Center for Neuroplasticity and Pain

Ph.D Defense By Maria Galve Villa

Maria Galve Villa will defend her Ph.D. thesis “Assessment of spatiotemporal changes of pain and sensory perceptions using digital health technology” On Friday 4 December 2020 at 13:00.

Last modified: 30.11.2020


13.00 Opening by the Moderator Shellie A Boudreau
13.05 PhD lecture by Maria Galve Villa 
13.50 Break
14.00 Questions and comments from the Committee
          Questions and comments from the audience at the Moderator’s discretion
16.00 Conclusion of the session by the Moderator


The Faculty Council has appointed the following adjudication committee to evaluate the thesis and the associated lecture: 


Professor Bo Christer Bertilson, Karolinska University, Sweden

Professor Nanna Brix Finderup, Aarhus University, Denmark

Associate Professor Kristian Kjær Petersen, Aalborg University, Denmark

Associate Professor Shellie A Boudreau, Aalborg University, Denmark


A clinician’s assessment of pain conditions relies on a patient’s self-reported measures of pain and discomfort. The patient’s pain memory recall plays an important role as the onset of pain occurs before a consultation. However, there are known factors that influence the accuracy of the pain memory recall. Improving the accuracy of self-reported measures may result in more efficient pain management.

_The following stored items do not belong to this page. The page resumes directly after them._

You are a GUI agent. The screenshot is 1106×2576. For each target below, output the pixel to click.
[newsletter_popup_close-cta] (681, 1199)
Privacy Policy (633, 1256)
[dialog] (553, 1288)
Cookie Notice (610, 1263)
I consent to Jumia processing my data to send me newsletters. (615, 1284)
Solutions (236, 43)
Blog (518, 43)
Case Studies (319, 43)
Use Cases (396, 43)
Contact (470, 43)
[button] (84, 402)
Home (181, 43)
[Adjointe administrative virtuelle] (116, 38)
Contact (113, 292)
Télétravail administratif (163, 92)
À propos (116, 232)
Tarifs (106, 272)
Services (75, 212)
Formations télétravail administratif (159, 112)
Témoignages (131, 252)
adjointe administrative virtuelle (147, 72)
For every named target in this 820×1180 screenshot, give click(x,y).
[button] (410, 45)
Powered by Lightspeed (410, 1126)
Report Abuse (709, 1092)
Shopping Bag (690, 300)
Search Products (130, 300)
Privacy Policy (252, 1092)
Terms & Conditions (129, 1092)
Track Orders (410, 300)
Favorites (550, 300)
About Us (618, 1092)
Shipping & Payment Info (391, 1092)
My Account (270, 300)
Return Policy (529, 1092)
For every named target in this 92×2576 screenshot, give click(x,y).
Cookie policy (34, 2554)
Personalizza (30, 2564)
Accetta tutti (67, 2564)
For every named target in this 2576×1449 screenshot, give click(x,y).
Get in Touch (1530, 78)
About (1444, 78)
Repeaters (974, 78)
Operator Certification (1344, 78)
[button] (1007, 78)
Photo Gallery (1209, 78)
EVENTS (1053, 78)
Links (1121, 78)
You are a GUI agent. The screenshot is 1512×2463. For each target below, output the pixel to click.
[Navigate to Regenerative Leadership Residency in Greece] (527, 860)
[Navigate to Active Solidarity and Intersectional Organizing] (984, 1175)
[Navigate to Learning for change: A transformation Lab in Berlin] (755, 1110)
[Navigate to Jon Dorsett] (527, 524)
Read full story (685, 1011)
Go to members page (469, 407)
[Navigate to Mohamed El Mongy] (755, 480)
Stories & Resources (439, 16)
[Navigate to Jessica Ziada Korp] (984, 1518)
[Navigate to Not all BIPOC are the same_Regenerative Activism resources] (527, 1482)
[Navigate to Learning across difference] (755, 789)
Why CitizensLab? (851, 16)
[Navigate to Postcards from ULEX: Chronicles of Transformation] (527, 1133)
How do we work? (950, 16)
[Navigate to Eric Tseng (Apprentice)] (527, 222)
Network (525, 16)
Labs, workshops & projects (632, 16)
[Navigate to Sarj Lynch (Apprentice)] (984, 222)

Momentary assessment of pain can mitigate recall bias and prove advantageous towards the management of pain. The development of digital health technologies can acquire self-reported measures of pain repeatedly over time, remotely using personal digital devices.

The aim of this PhD project was to assess spatiotemporal changes of self-reported pain intensity and distribution (extent and location) in experimental and clinical pain, using state-of-the-art digital pain mapping solutions.

This PhD project utilized two different models to induce pain and discomfort in healthy participants, as well as in patients with musculoskeletal spinally referred pain. A well-established experimental pain model was used to induce transient acute musculoskeletal low-back pain, and aimed to assess dose-response differences in evoked intensity and extent over time. A second model induced experimental discomfort and aimed to explore changes in perception. The objectives of this PhD were to (1) acquire and quantify changes of momentary pain and discomfort intensity and distribution over time, and (2) to assess the advantages, limitations, and barriers of use of the pain mapping technology.

The first study demonstrated and characterized dose-response differences in saline-evoked spatiotemporal pain intensity and distribution over time, supporting the relevance of repeated momentary pain assessment. The second study revealed previously unseen fluctuations in pain intensity and extent over a prolonged period, in patients with spinally referred pain. Additionally, results revealed patients’ characteristics and barriers of use that influenced reporting compliance. Finally, the third study explored the use of modifiable animations to assist with the quantification of real-time changes in bodily sensations.

In conclusion, the current PhD thesis provides evidence of spatiotemporal changes of pain and discomfort and unveils novel pain metrics that may support the assessment of pain. This contributes to our understanding of the patients’ pain experience, and warrants the use of digital pain mapping in future experimental and clinical pain research.